The TV-Toy Axis Still Targets Kids

CALL it wishful thinking or naivete, but each time the holiday season rolls around, I harbor the hope that TV will play a lesser role in determining the demand for certain toys. Maybe this time, I keep thinking, the toys will be popular for what they are and not because TV has already fixed an image of them in the mind's eye of children.

So I was a little sad to turn on the network news the other night and learn that among the hottest items this year are something called the Mighty Morphin Power Rangers. They are currently the most popular of the ``action figures'' - models of humans and objects, often with removable equipment - being offered this year. Some Toys ``R'' Us stores and other outlets can't keep them in stock, and many youngsters who want them badly will be disappointed.

They want them badly because of a TV show called ``Mighty Morphin Power Rangers,'' a half-hour series airing on the Fox Children's Network that features a rather strange format of live-action superheroes who are teen karate whizzes dressed in space suits. The Power Rangers control dinosaur robots that clash with a army of monsters, with lots of splashy though unrealistic violence.

Power Rangers probably are innocuous enough in their genre - and let's defer, for a moment, the whole issue of whether such toys function as promoters of violence. That link was not created by TV. War toys are, after all, the immemorial playthings of boys. One of Robert Louis Stevenson's poems for children, ``The Pleasant Land of Counterpane,'' describes a boy in bed who says, ``I watched my leaden soldiers go'' - a typical pastime of the period.

Actually, physical objects aren't even required to play games of symbolic violence.

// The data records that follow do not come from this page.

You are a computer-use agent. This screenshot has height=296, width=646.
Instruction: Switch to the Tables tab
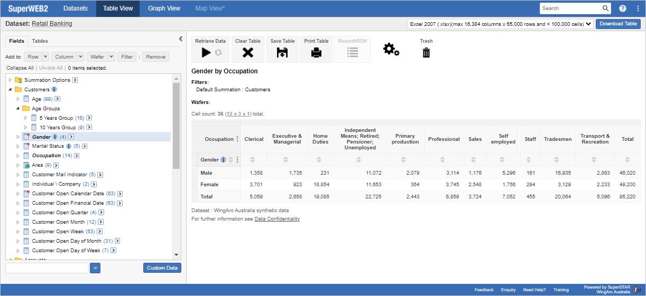pos(40,41)
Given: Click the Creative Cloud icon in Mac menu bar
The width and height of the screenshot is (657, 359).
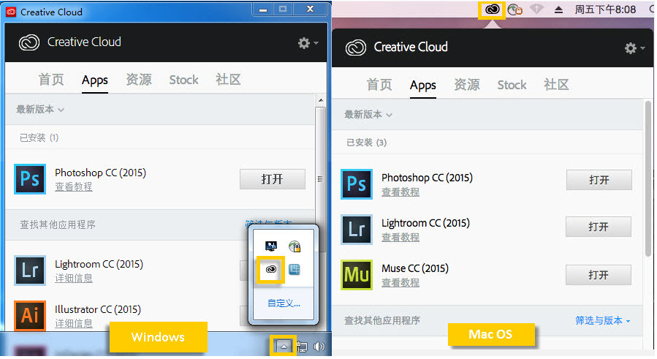Looking at the screenshot, I should pyautogui.click(x=492, y=10).
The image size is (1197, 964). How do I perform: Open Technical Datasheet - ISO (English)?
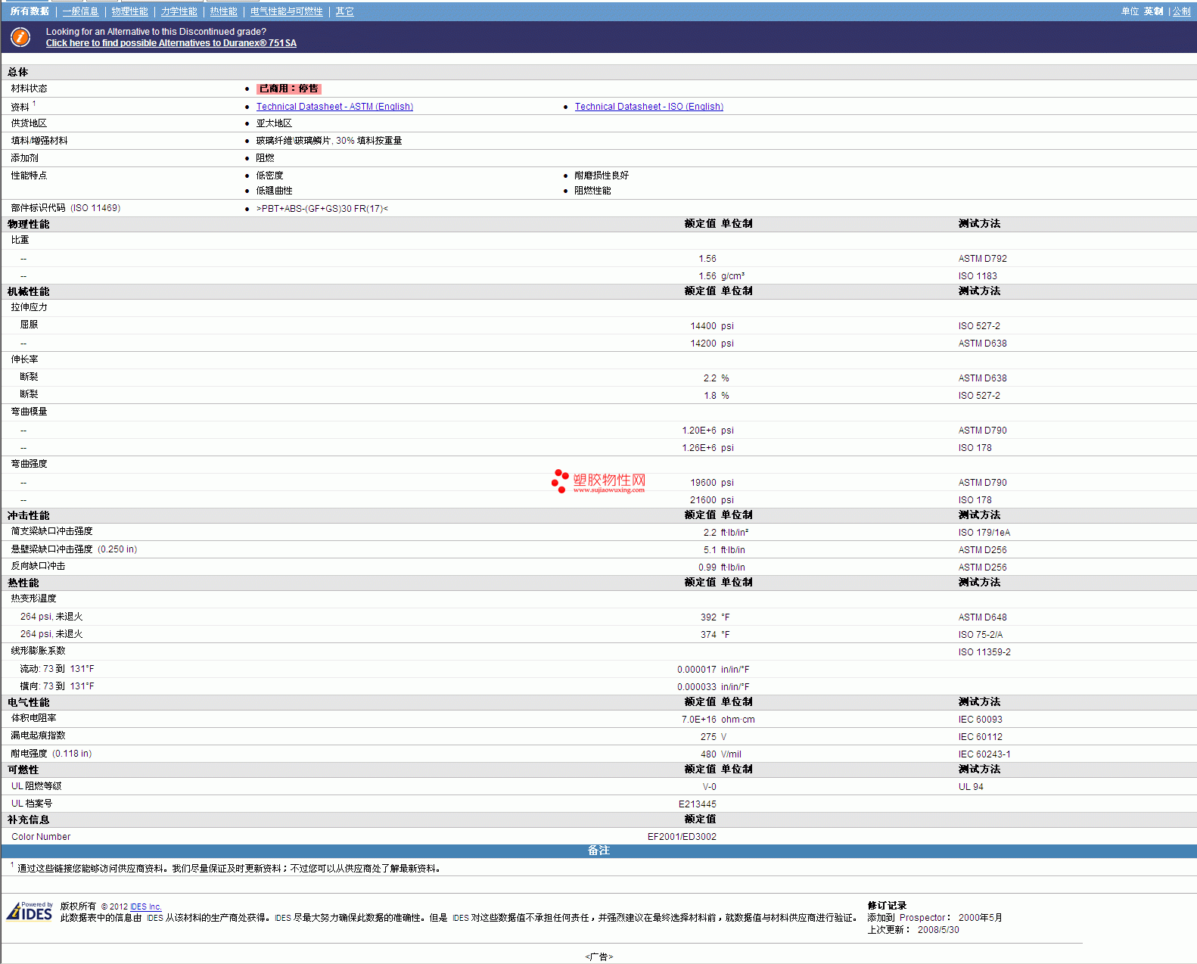click(x=648, y=107)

As kids, we didn't use cap pistols to stage a mock gunfight. We merely extended a forefinger, curled a thumb, and made shooting noises that sounded something like ``s-s-schtoo, s-s-schtoo.''

And the media's creation of false expectations about playthings is also old hat. In radio days, there was one notable series of commercials for a ring you could hold up to your eye and, as I recall the language, ``behold an eye-dazzling universe of lightning bolts and flashing points....'' When you got the ring itself, you couldn't see a thing inside - oh, perhaps a glimmer, but even that may have been wish-fulfillment. Another time a ``whistle'' ring was advertised. When you blew into it, a high-decibel siren was supposed to send signals to friends far afield with its clarion call. The ring turned out to sound - if it made a noise at all - like the death rattle of a cricket.

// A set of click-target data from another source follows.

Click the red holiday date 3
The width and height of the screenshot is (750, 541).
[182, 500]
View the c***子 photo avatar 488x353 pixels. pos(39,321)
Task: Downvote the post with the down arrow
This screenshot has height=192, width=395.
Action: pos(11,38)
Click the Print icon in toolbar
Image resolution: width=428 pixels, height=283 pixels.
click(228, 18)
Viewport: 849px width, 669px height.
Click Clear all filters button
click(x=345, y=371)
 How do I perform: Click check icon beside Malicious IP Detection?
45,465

But at least in those days you waited eagerly for the reality of the physical object, however misrepresented by the media it turned out to be. The difference in today's TV-conditioned demand is that the reality has already been established before you walk into the store. The boy I saw buying a Power Ranger during the TV newscast had the expression of a happy conspirator who had already been sold. ``I'm with it,'' his smile said.

His look helped you understand why more hasn't been made of the fact that figures looking truly Brobdingnagian on the tube sometimes turn out, in the store, to be Lilliputians that fit comfortably in your palm. Kids have accepted this discrepancy partly because the object has been mythologized in toy-based TV shows, so its identity is secure. If the physical reality is small, chintzy, and laughably less heroic than its TV version, that almost doesn't matter, because children are using the toy to ritually reenact scenes already performed by its TV incarnation.

This season some retailers - like the Target chain of stores - are putting toys out on the floor and inviting kids to come in and play with them. The goal is no less commercial than TV pitches for toys, of course, and in fact some of the same objects are heavily promoted in TV commercials. But at least it gives a child a chance to see, feel, and hold the toy - possibly before its meaning has been predetermined for them on the screen.

A recent edition of ``Wall Street Week'' also offered some reassuring evidence that even in the face of TV's saturation ad campaigns for toys, customers can still go into stores to see for themselves the range of choices among today's top-selling items - lots of cuddly things, for instance.

Apparently there is still a reality outside television. Yet it must be hard for many kids to keep the boundaries straight.